#### [YOUR ASSIGNMENT]
Look through the entries below and extract exactly the lines from the one containing "Task: Click the 65kbps AAC format value" through the one containing "You are a computer-use agent. The height", ends included.

#### [Dataset excerpts]
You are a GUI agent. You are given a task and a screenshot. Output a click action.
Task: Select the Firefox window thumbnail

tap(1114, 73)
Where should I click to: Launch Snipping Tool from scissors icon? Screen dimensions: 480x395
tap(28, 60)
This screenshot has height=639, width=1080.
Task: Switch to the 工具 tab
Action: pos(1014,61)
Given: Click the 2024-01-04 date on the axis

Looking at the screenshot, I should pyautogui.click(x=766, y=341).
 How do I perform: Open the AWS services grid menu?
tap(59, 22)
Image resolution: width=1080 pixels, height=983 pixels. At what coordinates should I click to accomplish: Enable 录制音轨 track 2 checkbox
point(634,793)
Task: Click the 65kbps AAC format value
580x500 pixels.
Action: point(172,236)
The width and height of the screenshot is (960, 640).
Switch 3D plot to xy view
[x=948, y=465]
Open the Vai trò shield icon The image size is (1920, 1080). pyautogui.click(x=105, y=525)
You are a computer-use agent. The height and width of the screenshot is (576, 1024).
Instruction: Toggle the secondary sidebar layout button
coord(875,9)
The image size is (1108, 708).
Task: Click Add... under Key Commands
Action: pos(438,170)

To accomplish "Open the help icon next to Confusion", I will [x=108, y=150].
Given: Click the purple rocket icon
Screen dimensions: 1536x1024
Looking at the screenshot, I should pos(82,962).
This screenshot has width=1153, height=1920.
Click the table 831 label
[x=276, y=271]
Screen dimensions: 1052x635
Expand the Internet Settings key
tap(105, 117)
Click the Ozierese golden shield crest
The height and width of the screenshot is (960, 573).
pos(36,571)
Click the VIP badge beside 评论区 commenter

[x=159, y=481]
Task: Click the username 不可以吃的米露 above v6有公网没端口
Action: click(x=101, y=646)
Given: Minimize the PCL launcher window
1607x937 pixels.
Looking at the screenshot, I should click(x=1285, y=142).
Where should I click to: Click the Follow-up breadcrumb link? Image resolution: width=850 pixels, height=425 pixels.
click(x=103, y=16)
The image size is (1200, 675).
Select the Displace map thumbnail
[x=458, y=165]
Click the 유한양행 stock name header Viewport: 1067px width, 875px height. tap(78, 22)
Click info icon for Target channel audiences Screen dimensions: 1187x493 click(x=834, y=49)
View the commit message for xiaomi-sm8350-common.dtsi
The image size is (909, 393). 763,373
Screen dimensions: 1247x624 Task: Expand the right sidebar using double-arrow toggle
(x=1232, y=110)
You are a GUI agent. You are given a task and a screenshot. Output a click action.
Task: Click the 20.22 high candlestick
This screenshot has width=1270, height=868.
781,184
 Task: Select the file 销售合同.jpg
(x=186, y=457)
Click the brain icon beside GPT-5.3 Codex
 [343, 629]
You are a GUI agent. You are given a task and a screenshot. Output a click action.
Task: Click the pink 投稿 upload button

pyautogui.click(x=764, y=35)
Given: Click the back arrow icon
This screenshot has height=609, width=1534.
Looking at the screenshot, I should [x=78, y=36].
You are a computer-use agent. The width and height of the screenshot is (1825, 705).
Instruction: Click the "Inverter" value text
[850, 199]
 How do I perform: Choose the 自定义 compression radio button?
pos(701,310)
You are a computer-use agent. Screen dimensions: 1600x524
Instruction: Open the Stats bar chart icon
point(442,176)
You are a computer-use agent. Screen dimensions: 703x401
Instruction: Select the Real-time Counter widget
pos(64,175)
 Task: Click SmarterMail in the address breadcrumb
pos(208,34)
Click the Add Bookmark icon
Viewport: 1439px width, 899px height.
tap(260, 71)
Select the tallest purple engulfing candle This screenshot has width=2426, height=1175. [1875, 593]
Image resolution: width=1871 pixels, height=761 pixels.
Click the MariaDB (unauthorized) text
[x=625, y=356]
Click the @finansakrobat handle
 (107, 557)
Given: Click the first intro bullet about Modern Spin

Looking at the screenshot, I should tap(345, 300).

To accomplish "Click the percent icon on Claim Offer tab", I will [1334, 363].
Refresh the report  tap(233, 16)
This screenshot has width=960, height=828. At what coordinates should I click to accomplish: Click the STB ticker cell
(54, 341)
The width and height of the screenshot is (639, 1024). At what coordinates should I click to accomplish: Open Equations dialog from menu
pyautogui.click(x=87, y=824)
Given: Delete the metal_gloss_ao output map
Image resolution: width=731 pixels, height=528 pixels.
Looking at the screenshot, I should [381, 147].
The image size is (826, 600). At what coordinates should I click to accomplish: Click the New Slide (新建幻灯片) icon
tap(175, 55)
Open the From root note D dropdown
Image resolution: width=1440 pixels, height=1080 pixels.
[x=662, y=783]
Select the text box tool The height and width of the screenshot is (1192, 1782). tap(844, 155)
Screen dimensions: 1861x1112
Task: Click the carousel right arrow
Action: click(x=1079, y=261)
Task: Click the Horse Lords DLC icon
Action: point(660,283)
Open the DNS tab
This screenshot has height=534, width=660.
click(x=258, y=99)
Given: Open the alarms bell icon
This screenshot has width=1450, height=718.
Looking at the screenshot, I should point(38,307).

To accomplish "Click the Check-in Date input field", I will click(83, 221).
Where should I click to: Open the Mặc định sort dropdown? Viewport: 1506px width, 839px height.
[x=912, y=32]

#### [RESULT OF THE TASK]
Task: Click the 65kbps AAC format value
580x500 pixels.
Action: point(172,236)
The width and height of the screenshot is (960, 640).
Switch 3D plot to xy view
[x=948, y=465]
Open the Vai trò shield icon The image size is (1920, 1080). pyautogui.click(x=105, y=525)
You are a computer-use agent. The height and width of the screenshot is (576, 1024).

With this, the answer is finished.